Tudo o que sonho ou passo, o que me falha ou finda, é como que um terraço sobre outra coisa ainda. Essa coisa é que é linda.
Por isso escrevo em meio do que não está ao pé, livre do meu enleio, sério do que não é. Sentir, sinta quem lê! [Fernando Pessoa, in "Cancioneiro]

6.6.09

Quer me enxergar?

Graça Photobucket

O pouco já não me contenta. Dispenso pedaços. Sou inteira. E quero caminhos inteiros também. Nada de me deixar em partes pelo caminho. Nada de tentar te levar comigo. Eu me insisto. Persisto. Prossigo. Sigo - meus pés, passos, traços e coração. Não ache você, que sou - quem quer que eu seja - pra quando você quiser. O tempo é meu, apesar de nosso. Minha vida não tem ponteiros, nem medidas. Eu voo e vou, até chegar, até mudar. Desenho no pensamento minha imensidão. Não me largo. Mesmo que ás vezes doa, me agarro com minhas unhas pintadas e não me deixo - mesmo quando deixo o vento me levar. Leve eu voo e vou, até chegar, até mudar de humor quando eu achar que você não está certo ou eu estou errada.
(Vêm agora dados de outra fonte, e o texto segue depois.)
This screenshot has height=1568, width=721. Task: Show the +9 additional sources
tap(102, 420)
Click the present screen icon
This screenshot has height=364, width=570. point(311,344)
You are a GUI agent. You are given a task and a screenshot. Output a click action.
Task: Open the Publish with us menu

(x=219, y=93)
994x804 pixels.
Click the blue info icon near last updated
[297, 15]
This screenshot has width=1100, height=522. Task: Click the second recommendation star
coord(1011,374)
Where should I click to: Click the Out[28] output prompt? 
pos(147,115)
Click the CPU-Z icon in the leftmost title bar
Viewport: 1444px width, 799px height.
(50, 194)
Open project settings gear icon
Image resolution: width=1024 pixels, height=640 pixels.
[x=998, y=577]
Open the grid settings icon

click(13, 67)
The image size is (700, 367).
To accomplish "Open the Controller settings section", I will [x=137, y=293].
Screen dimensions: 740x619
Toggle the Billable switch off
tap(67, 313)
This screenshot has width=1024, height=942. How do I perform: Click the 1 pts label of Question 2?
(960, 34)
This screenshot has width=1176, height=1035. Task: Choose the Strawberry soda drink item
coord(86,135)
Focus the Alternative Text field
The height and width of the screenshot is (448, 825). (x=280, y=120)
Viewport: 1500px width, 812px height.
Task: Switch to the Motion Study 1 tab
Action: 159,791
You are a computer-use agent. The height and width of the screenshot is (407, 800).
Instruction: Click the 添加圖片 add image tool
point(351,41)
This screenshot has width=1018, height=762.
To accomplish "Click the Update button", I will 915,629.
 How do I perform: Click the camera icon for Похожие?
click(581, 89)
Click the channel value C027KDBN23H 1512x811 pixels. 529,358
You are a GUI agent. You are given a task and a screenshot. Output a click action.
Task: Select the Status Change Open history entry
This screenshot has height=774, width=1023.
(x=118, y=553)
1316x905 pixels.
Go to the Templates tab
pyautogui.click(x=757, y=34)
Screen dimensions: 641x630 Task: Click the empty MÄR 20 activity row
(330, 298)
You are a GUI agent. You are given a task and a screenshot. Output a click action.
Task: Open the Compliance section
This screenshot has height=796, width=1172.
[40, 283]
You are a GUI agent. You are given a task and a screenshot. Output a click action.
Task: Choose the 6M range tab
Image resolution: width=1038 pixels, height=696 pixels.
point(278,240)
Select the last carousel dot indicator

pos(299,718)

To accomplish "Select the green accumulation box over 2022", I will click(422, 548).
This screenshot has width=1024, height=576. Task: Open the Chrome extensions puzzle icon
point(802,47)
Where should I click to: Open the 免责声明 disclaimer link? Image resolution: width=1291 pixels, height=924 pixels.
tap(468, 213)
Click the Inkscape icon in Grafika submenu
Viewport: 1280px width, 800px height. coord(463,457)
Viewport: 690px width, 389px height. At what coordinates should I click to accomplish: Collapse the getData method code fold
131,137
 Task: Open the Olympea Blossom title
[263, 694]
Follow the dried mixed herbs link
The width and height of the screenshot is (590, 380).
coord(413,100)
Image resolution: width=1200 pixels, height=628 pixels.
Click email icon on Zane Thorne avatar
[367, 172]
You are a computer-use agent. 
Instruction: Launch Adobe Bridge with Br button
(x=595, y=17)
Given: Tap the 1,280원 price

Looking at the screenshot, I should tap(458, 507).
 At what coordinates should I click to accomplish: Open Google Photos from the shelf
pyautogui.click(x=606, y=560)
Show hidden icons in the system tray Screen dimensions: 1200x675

Depois volto a sorrir. Porque na verdade a gente vive brincando de levar tudo a sério. E nada é para sempre. Nem a gente. Não sou pra sempre, mas sou inteira. Pra quando eu me acabar, 'poder dizer' que eu fui tudo que poderia ser. Faces que ultrapassam a visão e o sentido. Na luz, um espelho. Quer me enxergar? Seja. Se você não for, eu voo - partindo dos seus olhos e os deixando com migalhas. Retribuindo pequenos gestos. No escuro, a intuição. Você arrisca e eu vou com os braços e coração abertos, ao encontro da vida ilimitada que habita meus sonhos. Afinal, nossos mundos são grandes demais para sermos pequenos!